Information given Block Start

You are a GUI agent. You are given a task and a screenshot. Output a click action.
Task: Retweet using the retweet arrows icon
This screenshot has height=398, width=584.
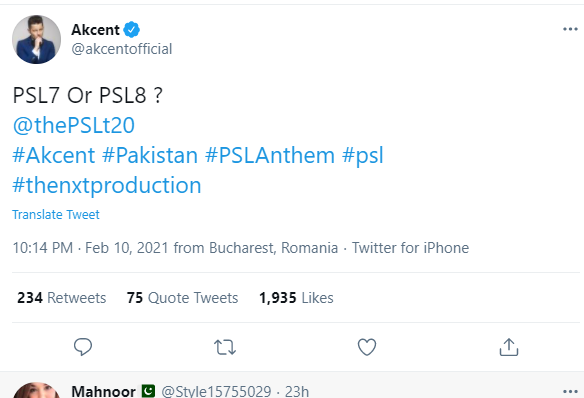coord(225,347)

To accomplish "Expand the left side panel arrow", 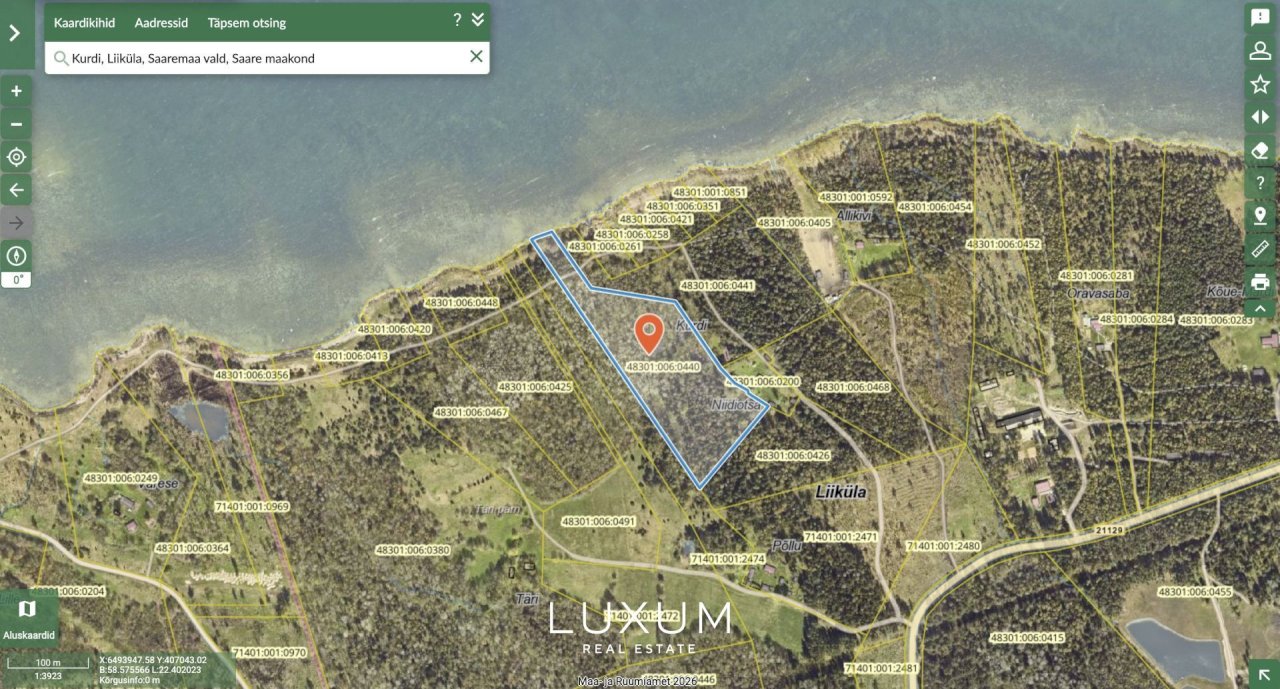I will (x=15, y=33).
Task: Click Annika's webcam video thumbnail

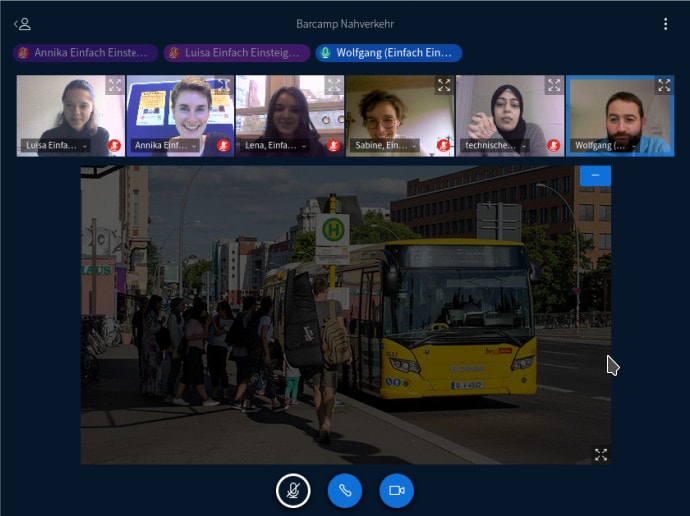Action: tap(180, 110)
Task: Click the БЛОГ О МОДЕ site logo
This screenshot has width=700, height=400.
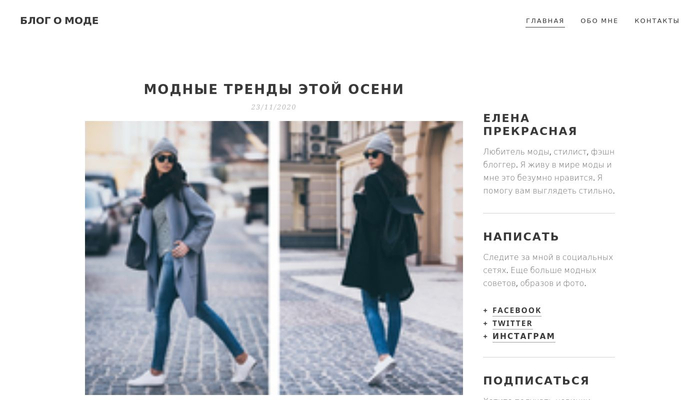Action: 59,21

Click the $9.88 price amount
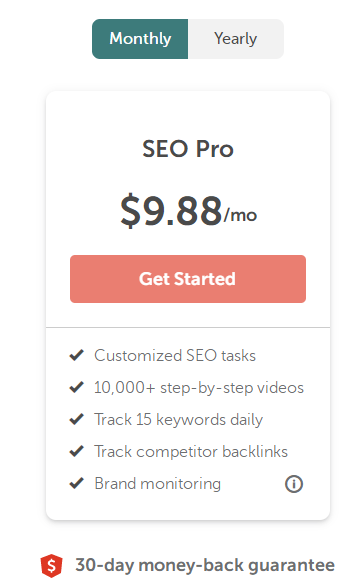171,210
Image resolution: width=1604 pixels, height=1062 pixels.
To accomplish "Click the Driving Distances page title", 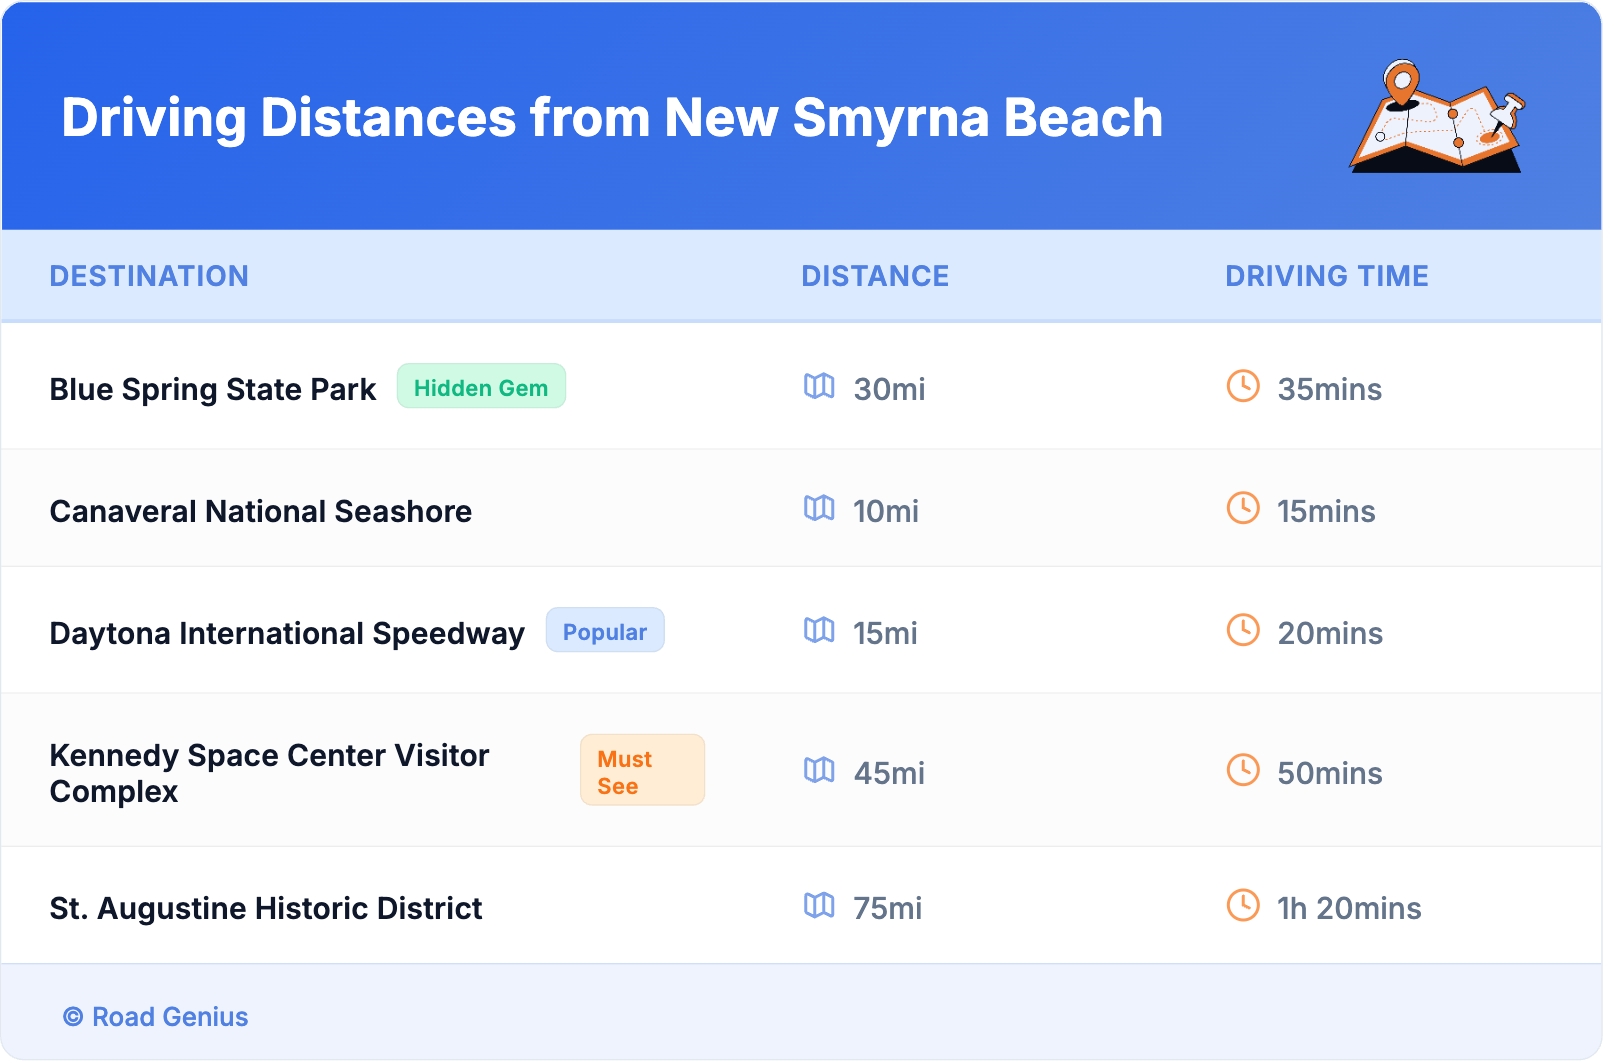I will point(612,118).
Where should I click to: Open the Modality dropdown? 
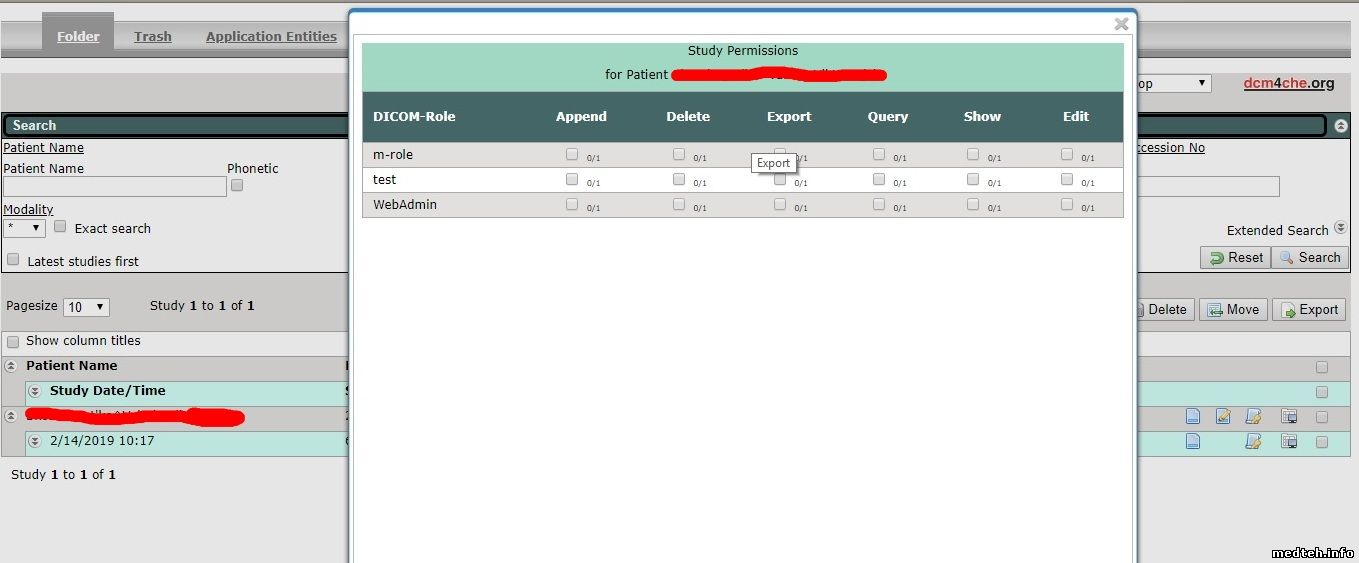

Information given Block End

* The problem:
Print nothing except the lines above from the one containing "Task: Click Annika's webcam video thumbnail" down to the one containing "Image resolution: width=1604", both included, exactly as written and free of pictures.

* Task answer:
Task: Click Annika's webcam video thumbnail

Action: tap(180, 110)
Task: Click the БЛОГ О МОДЕ site logo
This screenshot has width=700, height=400.
Action: 59,21

Click the $9.88 price amount
171,210
Image resolution: width=1604 pixels, height=1062 pixels.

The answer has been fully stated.